At first, we never noticed ‘the door’. Crikey, it was an old building, our first visit to view and with so many doors, nooks and crannies, it was easy to miss things the first time around.
Even on the second and third visit, the fact that we didn’t see the door cannot be explained, except the bathroom door opened outwards and when it was open, the door was hidden.
We moved in a few days later, finding the door for the first time.
It was apparently locked. But then we saw nail heads around the edges. We counted twenty nails and by the looks of it, 6-inch ones at that.
The door was solid, hard wood, well made and it seemed in good nick, apart from the grimy coloured paintwork and the strangest door handle, like a fat pointed pine cone. It felt cold yet greasy and would not turn, as if it was glued.
Nailed to the door was a faded piece of cardboard. A Heinz product stamp was barely visible on it, but what someone had written on the cardboard was now faded and unreadable. When we tried to remove it, it crumbled into dust.

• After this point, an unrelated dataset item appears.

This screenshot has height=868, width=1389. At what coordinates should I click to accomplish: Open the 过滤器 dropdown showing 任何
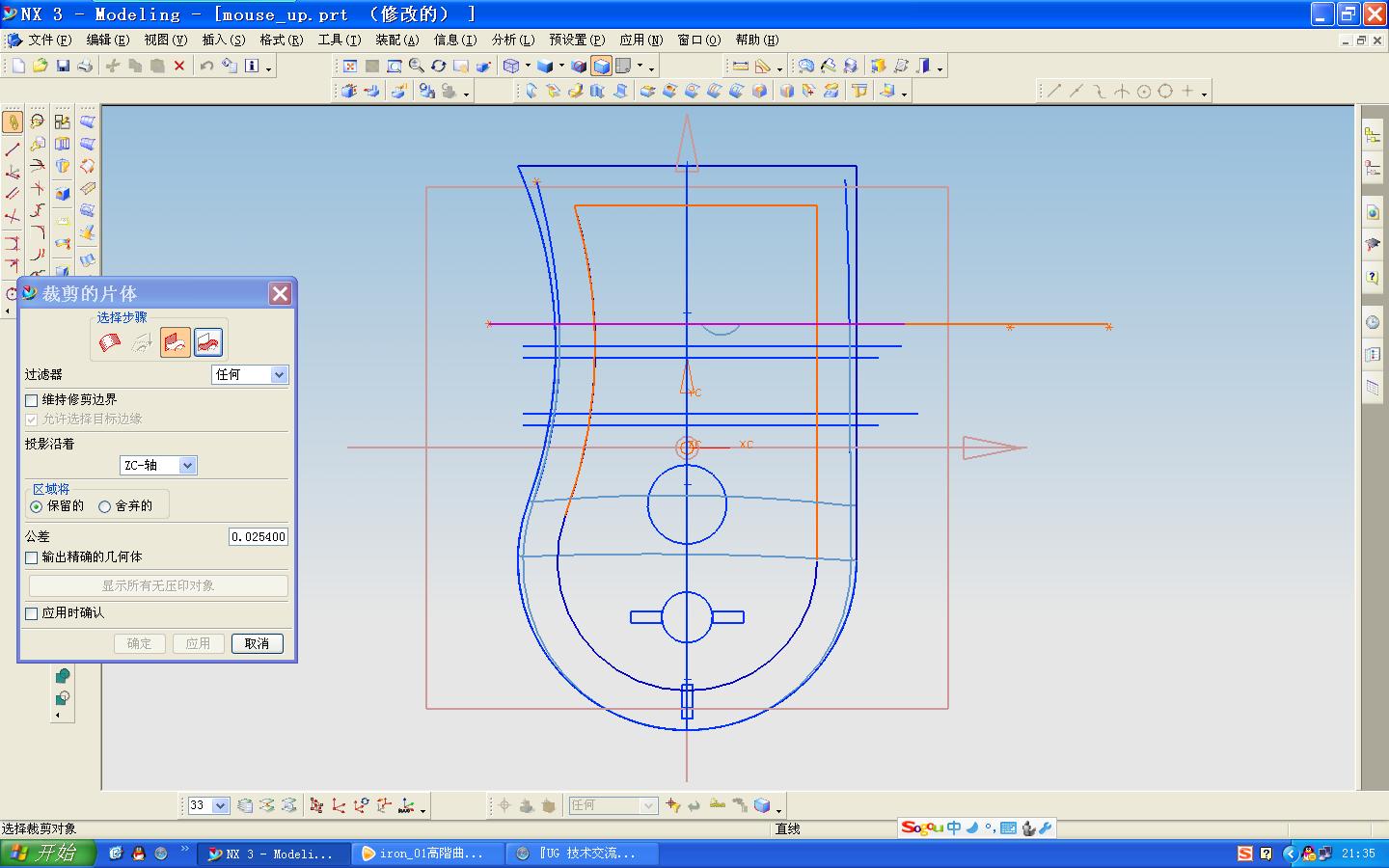279,374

Try as we might, we couldn’t fathom where the door might lead.
The three-story building we had just moved into was tall and narrow, squeezed between an old warehouse and a massive block of ancient flats. Behind us was another warehouse, probably newer than the one next to us and much higher.
We only had windows on the front, one on each floor. The only back window was on the top floor.

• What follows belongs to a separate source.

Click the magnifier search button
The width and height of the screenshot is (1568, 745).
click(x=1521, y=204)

From there, we could look down onto a small area the width of the house and about 20 foot long. Like a world war two bomb site, Buddleia plants dominated the area and what seemed to be puddles of oily black water amongst the long weedy grass. There was no way in, nor any way out.
A scary thought entered our head. We too only had one way in and one way out, so no other exit in an emergency.
The door seemed to lead into a back corner, but it was on the first floor. After measuring adjoining rooms, we were unable to determine exactly what or if anything lay beyond it. By our measurements, the door formed part of the outer wall.
The neighbourhood was pretty ghastly. Seemingly safe during the day, but at night, it gave us the creeps. Why Oh why didn’t we check it out at night? After dark, there was just one working streetlight. Shadows played games with the alleyways and breeze moved the shutters in the warehouse next door.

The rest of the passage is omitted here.